Still, plenty of Europeans think decriminalizing marijuana is reefer madness. Even in Holland, 40% of those polled want the sale of soft drugs banned again, and 80% of localities bar the cannabis coffee shops. But advocates of coffee-shop sales think there's a major gain in isolating marijuana users--75% of whom are recreational dabblers, smoking once a week or less--from dealers who peddle harder drugs. "Separating these markets has resulted in less heroin use among young people," says Janhuib Blans from the Jellinek Center in Amsterdam. Today the average age of Dutch heroin addicts is rising steadily and has reached 40; a retirement home for junkies has even been opened. Peter Lilley, former deputy leader of the British Conservative Party, caused a stir recently by backing the sale of cannabis in licensed shops for off-premises consumption, just like liquor. The drug would, like booze, carry health warnings and be taxed. But unlike in Holland, it would be procured legally from licensed growers. He thinks this will hurt drug syndicates and help make dope "simply boring"--the same reasons advanced by Swiss officials for a new law permitting legal production of marijuana for purchase by Swiss residents.

European liberality is unlikely to make a dent in Washington, where President Bush has said drug legalization "would be a social catastrophe." Despite rising numbers of marijuana arrests, the U.S. remains wedded to strict prohibition. But Washington will have to watch out for hemp-scented clouds blowing from north of the border. The Canadian Bar Association, the Royal Canadian Mounted Police and the Canadian Association of Chiefs of Police all conditionally support decriminalizing the possession of small amounts of pot. So does Joe Clark, a former Prime Minister who is leader of the opposition Conservatives.
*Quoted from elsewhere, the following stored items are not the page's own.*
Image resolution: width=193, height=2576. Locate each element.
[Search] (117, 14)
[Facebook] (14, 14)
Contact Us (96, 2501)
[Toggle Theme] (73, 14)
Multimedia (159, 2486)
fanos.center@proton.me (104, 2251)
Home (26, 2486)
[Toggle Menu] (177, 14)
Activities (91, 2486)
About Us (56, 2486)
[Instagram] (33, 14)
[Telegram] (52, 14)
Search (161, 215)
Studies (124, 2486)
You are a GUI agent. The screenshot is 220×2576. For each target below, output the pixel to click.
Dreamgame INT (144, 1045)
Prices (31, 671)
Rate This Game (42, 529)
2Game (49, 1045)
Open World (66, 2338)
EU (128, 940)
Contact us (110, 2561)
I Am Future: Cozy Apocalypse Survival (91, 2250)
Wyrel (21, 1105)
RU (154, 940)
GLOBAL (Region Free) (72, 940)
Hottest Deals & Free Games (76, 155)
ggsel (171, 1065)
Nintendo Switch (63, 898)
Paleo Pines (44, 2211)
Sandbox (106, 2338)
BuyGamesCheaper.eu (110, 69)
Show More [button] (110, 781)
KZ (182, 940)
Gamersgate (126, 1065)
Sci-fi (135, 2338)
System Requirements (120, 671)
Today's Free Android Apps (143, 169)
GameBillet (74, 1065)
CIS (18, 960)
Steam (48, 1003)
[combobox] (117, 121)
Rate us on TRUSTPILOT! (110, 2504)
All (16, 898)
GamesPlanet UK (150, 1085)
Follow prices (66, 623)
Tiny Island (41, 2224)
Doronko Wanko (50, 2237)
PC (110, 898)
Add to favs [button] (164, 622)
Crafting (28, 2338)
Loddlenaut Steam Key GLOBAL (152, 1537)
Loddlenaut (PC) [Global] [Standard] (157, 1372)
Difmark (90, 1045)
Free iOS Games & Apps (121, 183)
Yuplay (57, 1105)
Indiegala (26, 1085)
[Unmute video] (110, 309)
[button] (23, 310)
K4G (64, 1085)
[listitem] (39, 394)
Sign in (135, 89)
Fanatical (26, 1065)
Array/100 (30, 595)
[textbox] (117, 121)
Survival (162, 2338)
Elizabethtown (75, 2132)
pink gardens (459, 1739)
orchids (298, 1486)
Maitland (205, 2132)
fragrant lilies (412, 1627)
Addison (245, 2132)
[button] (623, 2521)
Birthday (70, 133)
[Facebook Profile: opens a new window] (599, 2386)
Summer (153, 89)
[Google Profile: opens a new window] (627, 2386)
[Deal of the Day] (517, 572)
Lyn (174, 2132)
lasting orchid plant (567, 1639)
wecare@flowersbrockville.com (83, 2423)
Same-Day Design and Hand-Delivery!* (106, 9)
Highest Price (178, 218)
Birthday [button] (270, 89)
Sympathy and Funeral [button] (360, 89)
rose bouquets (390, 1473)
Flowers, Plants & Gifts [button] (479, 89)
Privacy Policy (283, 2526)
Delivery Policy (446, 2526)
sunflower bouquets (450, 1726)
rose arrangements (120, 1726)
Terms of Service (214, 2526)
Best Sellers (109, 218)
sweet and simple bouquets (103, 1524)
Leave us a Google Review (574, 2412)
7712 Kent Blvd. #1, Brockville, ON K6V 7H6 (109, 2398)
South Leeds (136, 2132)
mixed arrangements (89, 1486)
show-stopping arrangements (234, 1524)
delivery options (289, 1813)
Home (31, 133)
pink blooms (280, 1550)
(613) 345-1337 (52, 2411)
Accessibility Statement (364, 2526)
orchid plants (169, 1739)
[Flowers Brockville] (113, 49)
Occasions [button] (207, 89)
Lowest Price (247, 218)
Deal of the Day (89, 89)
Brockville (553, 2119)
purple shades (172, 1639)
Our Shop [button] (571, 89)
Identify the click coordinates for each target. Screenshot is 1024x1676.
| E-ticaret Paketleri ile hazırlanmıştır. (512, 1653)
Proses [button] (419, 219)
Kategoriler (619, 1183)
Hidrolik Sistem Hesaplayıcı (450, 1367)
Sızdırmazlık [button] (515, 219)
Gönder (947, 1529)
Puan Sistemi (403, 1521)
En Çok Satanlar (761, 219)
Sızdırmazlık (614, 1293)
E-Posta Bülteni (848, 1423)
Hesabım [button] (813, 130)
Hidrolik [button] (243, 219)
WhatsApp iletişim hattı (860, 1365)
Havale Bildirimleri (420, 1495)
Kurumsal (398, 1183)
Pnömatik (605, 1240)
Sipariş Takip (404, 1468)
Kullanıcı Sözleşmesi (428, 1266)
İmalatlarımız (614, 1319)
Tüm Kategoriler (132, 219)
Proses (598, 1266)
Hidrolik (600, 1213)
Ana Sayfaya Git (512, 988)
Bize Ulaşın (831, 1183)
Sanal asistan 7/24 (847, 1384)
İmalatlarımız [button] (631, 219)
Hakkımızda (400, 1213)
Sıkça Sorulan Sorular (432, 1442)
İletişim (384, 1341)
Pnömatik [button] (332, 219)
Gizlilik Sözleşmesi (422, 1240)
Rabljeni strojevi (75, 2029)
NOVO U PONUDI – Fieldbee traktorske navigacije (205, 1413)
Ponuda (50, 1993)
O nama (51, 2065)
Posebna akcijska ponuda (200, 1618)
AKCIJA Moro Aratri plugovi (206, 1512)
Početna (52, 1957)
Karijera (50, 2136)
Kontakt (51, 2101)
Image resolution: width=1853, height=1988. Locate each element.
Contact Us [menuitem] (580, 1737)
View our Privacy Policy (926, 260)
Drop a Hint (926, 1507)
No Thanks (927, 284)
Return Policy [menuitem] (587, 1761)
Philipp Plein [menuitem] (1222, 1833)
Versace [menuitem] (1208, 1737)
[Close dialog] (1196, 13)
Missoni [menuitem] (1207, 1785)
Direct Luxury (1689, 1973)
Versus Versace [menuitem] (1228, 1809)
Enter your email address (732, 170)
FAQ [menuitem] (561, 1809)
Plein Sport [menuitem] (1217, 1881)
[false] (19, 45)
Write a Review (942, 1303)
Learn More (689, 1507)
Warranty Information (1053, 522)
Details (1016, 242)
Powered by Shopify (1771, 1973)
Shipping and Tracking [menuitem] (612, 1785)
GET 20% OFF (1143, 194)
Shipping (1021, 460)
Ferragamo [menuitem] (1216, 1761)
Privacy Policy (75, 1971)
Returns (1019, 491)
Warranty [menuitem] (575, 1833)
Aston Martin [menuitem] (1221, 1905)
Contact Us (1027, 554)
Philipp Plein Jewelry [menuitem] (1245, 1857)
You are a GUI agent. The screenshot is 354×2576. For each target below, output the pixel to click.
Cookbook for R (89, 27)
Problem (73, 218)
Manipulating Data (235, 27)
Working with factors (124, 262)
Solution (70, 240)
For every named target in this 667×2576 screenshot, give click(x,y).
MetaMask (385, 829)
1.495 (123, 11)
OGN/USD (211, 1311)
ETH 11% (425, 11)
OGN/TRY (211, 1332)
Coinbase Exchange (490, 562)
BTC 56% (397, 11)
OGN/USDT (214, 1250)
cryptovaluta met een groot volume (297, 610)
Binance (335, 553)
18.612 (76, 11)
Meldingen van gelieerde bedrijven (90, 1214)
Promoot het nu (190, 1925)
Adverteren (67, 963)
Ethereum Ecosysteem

It's already a lucrative export: British Columbia's underground marijuana industry employs an estimated 150,000 people and earns some $4 billion a year, sending as much as 95% of the output to the U.S. A recent pot poll shows that 47% of Canadian voters back its legalization. One entrepreneur estimates that will happen in two years; he is already drawing up plans for a string of cafes along the 3,987-mile U.S. border, proffering high-quality weed to go, in vacuum-sealed bags.

Washington will squawk as loudly as it can if Ottawa comes anywhere close to legalizing the pot trade. But as Europe is learning, it may be easier to knock down rogue missiles than to beat back a consensus among allies and neighbors who think it is smarter to live with cannabis than to fight it.